Qui a donné l’ordre de faire arrêter le député Arnel  Bélizaire  à sa descente d’avion, ce fameux jeudi noir du 27 novembre ? De qui a émané l’ordre de mobilisation d’unités spécialisées à l’aéroport de Port-au-Prince comme s’il s’agissait de l’opération anti-terroriste du siècle ? Pourquoi en dépit des avis contraires, l’opération a été quand même rondement menée, au risque d’ouvrir de nouveaux précipices sur le chemin déjà mal aisé de la fébrile et immature démocratie haïtienne ?

De séances de convocation en interpellation, on semble approfondir la confusion. Pis, on a l’impression d’assister à un combat de «  petits chefs » pour la sauvegarde de privilèges au nom de la Constitution. Une nouvelle formule a été trouvée, ce samedi 5 Novembre, qui consiste à laisser pendante l’interpellation comme une épée de Damoclès qui ouvrirait la voie aux marchandages de toutes sortes.

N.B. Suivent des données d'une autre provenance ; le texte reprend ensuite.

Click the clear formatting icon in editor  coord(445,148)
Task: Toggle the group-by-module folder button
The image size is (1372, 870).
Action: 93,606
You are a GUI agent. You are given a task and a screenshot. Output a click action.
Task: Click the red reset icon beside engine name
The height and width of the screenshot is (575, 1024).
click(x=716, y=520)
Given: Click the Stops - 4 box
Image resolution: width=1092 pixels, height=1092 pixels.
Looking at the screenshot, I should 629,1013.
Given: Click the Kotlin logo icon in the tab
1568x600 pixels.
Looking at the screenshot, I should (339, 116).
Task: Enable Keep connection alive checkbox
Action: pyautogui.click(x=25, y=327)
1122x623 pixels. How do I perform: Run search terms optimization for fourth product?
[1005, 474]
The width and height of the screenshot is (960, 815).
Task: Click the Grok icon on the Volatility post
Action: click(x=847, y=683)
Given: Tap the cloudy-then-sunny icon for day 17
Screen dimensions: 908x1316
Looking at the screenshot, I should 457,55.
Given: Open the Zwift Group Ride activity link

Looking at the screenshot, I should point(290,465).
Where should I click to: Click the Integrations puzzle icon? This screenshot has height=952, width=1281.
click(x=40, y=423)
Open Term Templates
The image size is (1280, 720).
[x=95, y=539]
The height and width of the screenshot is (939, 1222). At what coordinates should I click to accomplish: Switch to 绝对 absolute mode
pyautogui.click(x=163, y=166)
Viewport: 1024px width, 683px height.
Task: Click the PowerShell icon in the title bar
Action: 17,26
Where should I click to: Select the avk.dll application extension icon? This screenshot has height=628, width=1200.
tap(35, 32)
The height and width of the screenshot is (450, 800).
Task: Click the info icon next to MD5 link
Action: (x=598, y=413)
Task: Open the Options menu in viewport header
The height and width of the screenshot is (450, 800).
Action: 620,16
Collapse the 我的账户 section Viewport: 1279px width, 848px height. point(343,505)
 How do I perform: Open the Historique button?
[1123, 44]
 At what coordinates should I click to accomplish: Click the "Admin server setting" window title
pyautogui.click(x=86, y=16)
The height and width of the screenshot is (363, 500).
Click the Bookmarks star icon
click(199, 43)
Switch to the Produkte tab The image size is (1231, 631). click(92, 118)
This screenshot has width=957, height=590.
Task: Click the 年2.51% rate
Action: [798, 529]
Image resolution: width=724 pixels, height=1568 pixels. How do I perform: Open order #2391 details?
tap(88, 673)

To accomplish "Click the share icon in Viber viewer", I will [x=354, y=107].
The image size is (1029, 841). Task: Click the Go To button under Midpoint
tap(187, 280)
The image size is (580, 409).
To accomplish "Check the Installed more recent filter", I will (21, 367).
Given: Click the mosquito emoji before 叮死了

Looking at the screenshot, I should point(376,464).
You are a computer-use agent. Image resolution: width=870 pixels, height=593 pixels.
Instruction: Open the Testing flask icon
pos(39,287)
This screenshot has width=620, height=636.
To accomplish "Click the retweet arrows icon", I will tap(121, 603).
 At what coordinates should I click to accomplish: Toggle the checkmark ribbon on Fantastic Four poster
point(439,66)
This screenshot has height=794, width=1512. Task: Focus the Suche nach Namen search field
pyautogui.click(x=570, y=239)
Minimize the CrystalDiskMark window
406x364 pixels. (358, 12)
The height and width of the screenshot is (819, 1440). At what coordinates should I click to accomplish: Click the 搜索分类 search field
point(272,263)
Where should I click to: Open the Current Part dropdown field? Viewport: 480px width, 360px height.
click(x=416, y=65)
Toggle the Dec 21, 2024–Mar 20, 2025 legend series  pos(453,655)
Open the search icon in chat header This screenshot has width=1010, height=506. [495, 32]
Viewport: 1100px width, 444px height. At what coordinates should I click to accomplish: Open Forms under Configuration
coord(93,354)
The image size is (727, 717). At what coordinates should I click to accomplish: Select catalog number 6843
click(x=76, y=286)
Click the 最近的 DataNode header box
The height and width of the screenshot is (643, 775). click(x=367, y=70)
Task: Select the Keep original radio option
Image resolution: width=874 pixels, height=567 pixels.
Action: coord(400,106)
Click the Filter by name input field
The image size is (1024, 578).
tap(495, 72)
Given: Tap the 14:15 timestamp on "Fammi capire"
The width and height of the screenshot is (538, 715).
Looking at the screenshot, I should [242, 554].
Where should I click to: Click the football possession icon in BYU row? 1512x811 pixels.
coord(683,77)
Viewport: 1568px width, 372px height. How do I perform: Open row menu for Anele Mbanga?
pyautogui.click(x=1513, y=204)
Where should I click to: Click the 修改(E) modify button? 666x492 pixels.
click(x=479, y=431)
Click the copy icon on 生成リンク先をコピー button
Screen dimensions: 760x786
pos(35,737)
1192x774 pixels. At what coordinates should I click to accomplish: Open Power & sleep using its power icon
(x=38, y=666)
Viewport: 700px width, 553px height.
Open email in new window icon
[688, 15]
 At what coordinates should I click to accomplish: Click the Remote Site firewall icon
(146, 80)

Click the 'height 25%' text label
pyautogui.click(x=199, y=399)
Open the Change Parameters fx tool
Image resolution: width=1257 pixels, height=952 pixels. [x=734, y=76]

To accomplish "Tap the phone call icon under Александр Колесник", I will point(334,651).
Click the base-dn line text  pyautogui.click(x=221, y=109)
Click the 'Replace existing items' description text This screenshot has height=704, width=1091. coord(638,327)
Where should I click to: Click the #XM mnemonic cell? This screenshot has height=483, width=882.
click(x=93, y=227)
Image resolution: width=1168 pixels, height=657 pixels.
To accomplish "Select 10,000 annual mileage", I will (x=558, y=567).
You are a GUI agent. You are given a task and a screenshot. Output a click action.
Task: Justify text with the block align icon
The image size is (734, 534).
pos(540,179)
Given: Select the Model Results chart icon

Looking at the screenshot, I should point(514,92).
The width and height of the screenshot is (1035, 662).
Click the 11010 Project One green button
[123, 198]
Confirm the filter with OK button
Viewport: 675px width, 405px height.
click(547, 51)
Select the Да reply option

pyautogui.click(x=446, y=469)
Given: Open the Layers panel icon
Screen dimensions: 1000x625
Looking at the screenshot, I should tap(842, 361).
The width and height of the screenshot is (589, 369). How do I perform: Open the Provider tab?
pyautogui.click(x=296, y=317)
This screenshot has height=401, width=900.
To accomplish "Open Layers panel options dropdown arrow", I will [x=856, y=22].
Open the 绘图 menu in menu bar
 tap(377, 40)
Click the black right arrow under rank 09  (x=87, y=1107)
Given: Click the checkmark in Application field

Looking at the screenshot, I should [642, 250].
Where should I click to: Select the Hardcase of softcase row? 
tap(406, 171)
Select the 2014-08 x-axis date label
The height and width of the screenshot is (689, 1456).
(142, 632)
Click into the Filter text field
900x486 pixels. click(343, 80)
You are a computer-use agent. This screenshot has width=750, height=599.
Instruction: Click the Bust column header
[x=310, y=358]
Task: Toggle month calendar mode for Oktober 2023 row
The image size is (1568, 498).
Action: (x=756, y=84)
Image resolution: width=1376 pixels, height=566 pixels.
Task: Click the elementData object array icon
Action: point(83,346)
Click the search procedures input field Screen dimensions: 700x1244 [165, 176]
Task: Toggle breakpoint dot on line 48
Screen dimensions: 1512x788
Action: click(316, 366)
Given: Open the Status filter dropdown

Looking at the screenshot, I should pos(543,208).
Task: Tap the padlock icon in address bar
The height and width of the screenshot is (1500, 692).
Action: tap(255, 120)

Dans les premiers moments de la crise, le Parlement est apparu comme le dernier rempart contre les dérives d’un pouvoir «  juvénile » et hanté par les vieux démons du vieil arbitraire haïtien. Et l’utilisation cette semaine de ses armes constitutionnelles pour demander des comptes à l’Exécutif a  été bien reçue dans l’opinion publique. En dehors bien sûr des dérapages verbaux de certains parlementaires, trop  soucieux de montrer dans un langage quelque peu sommaire, leur autorité sur le pouvoir exécutif. Quelque chose qui a sonné comme «  mwen pi chef pase nou, mwen ka revoke nou tout », et qui donne une sensation peu amène de déjà vu. On aimerait que les séances  à l’Assemblée nationale aient la gravité et la solennité de l’heure et que le peuple soit éclairé sur les auteurs de ce désordre institutionnel, sur cette méduse totalitaire mal contenue et qui piaffe d’impatience de revenir au «  bon vieux temps » des baïonnettes.

Jusqu’ici, on a une désagréable impression de show médiatico-politique avec beaucoup de bruit et de fureur, mais pas assez de volonté patriotique de redresser la barre, de remettre à l’ heure les pendules de l’ Etat,  et de s’ attaquer aux multiples défis qui nous assaillent. La Nation veut la vérité et une correction juste et méritée du « micro-coup d’Etat » que constitue la saisie de corps par la Police d’un élu encore couvert par l’immunité constitutionnelle ; mais elle veut aussi et surtout une sortie au plus vite de cette crise de leadership. Une meilleure gestion des rapports entre les pouvoirs, la prééminence des affaires nationales sur les ego trop pleins de nos « chefs » de toutes les magistratures.

Pour le moment, le spectacle qu’on nous donne à voir est loin du changement annoncé. La récente crise est grosse de leçons, elle annonce la montée des périls ! Mais il n’y a pas de fatalité, si nous comprenons les enjeux historiques de l’heure en mobilisant  dans l’ordre toutes les forces sociales pour forcer nos dirigeants à se remettre sérieusement au travail, à gouverner pour sortir ce pays du marasme.

Il y a déjà un nouveau cortège de déçus qui vient s’ajouter au long cortège de désespérés du mal haïtien. Ce qu’il nous faut pourtant, c’est comme cela se passe ailleurs dans le monde c’est de «  l’indignation » patriotique, militante, mais surtout une foi que rien n’est irrémédiablement perdu.